* **Enunciado 1**:
Responde según la reseña de "El chico del ataúd":
(a) ¿Cuántos cuentos integran la colección?
(b) ¿Qué autor se elige en la reseña como genealogía de Gustavo?
(c) En la creencia hinduista citada, ¿qué dios yace en algún lugar del mundo espiritual?
* **Enunciado 2**: Presenta como lista numerada la parte de los registros que va desde el inicio de los registros hasta la línea que contiene "[x=964, y=194]", con ambos extremos incluidos. Omite las líneas en blanco.

Leímos “EL CHICO DEL ATAÚD” de Gustavo Di Pace (Alción Editora- Cuentos, 2014).
Una prosa amena, sólida, sin fisuras. Pero por sobre todas las cosas, un manojito de historias que sin pontificar ni alardear con la posesión de receta alguna, reflexiona en torno a aquello que fingimos eludir y que es para lo que hemos venido al mundo. Y en este sentido, se me ocurren numerosas genealogías en Gustavo, pero elijo a Lovecraft, aquel que convirtió a nuestros terrores más antiguos en una pesadilla viscosa de la que ya fue imposible salir.
En efecto, en los nueve cuentos que integran esta colección siempre hay un soñador que no distingue los vagos límites entre lo real y lo ilusorio. A veces oficia como alguien que quiere imponer su sueño a la realidad; otras veces, como quien es incapaz distinguir ya sueños de ese otro sueño que llamamos vigilia; y otras, casi a manera de un precipitado médium, se descubre actuando el sueño de otro. Y todo bajo un constante marco ominoso, como si se estuviera al borde de cometer algo prohibido, perpetrar un crimen moral o correr el velo a aquello que no debe ser revelado.
“EL CHICO DEL ATAÚD” es un estado alterado de conciencia, un grado ulterior de percepción donde es posible advertir una sucesión de juegos especulares, sueños dentro del sueño, simulacros que se saben soñados por otros, transmigraciones a través de una porosa realidad, siempre elusiva siempre vacante.
Entre los que profesan el hinduismo es creencia que no somos sino el sueño de una divinidad dormida. Este dios, el omnipresente Vishnú, yace en algún lugar del mundo espiritual y de su respiración emanan una diversidad de universos materiales. No son pocas las teologías y filosofías que se aventuran en esta metáfora recurrente: el espíritu informa la innumerable materia de la que estamos hechos. Somos el sueño de un dios, somos su aliento dormido. Somos el brillo divino de ese sueño. Por su parte, en la física cuántica hay quienes arriesgan que el universo mismo sería un holograma. Para decirlo en forma sencilla me voy a valer de la poética explicación del Dr. Leonard Hofstadter: “el principio holográfico postula que lo que experimentamos todos los días en tres dimensiones podría ser, solamente, la información ubicada en el confín del cosmos. Así que es posible que nuestras vidas fueran, en realidad, la representación de una obra pintada en el gran lienzo del universo”.

* **Datos para procesar**:
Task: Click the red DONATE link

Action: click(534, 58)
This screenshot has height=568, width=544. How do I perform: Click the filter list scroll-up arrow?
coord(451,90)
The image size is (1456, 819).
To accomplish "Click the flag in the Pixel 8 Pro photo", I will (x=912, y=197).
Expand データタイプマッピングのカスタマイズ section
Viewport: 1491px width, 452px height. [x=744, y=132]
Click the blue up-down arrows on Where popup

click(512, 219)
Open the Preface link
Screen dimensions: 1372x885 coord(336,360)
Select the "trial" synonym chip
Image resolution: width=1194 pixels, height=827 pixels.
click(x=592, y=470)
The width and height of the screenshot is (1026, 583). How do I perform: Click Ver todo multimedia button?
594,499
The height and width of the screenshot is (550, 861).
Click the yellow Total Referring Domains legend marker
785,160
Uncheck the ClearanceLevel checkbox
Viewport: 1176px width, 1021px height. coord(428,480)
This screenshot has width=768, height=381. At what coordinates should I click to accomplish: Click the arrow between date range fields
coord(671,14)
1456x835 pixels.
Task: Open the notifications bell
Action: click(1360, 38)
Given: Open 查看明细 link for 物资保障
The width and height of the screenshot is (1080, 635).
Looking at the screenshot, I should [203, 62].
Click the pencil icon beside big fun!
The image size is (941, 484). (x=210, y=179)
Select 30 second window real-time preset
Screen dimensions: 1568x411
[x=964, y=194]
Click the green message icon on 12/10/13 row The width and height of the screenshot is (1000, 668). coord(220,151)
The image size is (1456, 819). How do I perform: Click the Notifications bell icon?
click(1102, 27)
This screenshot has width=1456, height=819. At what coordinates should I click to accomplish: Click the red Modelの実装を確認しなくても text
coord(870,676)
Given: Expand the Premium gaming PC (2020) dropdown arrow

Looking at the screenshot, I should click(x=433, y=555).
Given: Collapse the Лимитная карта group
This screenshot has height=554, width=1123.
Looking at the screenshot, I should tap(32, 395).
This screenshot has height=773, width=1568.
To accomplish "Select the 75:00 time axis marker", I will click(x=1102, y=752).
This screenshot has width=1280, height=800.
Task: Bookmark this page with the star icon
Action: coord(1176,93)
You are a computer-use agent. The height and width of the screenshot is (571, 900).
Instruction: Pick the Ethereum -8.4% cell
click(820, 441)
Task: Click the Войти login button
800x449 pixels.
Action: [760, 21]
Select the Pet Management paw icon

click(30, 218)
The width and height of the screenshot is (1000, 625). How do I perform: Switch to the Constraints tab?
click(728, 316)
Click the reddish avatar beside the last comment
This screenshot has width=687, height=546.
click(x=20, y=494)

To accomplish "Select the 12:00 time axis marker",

* **Solución escrita 1**:
(a) Nueve.
(b) Lovecraft.
(c) Vishnú.

* **Solución escrita 2**:
1. Task: Click the red DONATE link
2. Action: click(534, 58)
3. This screenshot has height=568, width=544. How do I perform: Click the filter list scroll-up arrow?
4. coord(451,90)
5. The image size is (1456, 819).
6. To accomplish "Click the flag in the Pixel 8 Pro photo", I will (x=912, y=197).
7. Expand データタイプマッピングのカスタマイズ section
8. Viewport: 1491px width, 452px height. [x=744, y=132]
9. Click the blue up-down arrows on Where popup
10. click(512, 219)
11. Open the Preface link
12. Screen dimensions: 1372x885 coord(336,360)
13. Select the "trial" synonym chip
14. Image resolution: width=1194 pixels, height=827 pixels.
15. click(x=592, y=470)
16. The width and height of the screenshot is (1026, 583). How do I perform: Click Ver todo multimedia button?
17. 594,499
18. The height and width of the screenshot is (550, 861).
19. Click the yellow Total Referring Domains legend marker
20. 785,160
21. Uncheck the ClearanceLevel checkbox
22. Viewport: 1176px width, 1021px height. coord(428,480)
23. This screenshot has width=768, height=381. At what coordinates should I click to accomplish: Click the arrow between date range fields
24. coord(671,14)
25. 1456x835 pixels.
26. Task: Open the notifications bell
27. Action: click(1360, 38)
28. Given: Open 查看明细 link for 物资保障
29. The width and height of the screenshot is (1080, 635).
30. Looking at the screenshot, I should [203, 62].
31. Click the pencil icon beside big fun!
32. The image size is (941, 484). (x=210, y=179)
33. Select 30 second window real-time preset
34. Screen dimensions: 1568x411
35. [x=964, y=194]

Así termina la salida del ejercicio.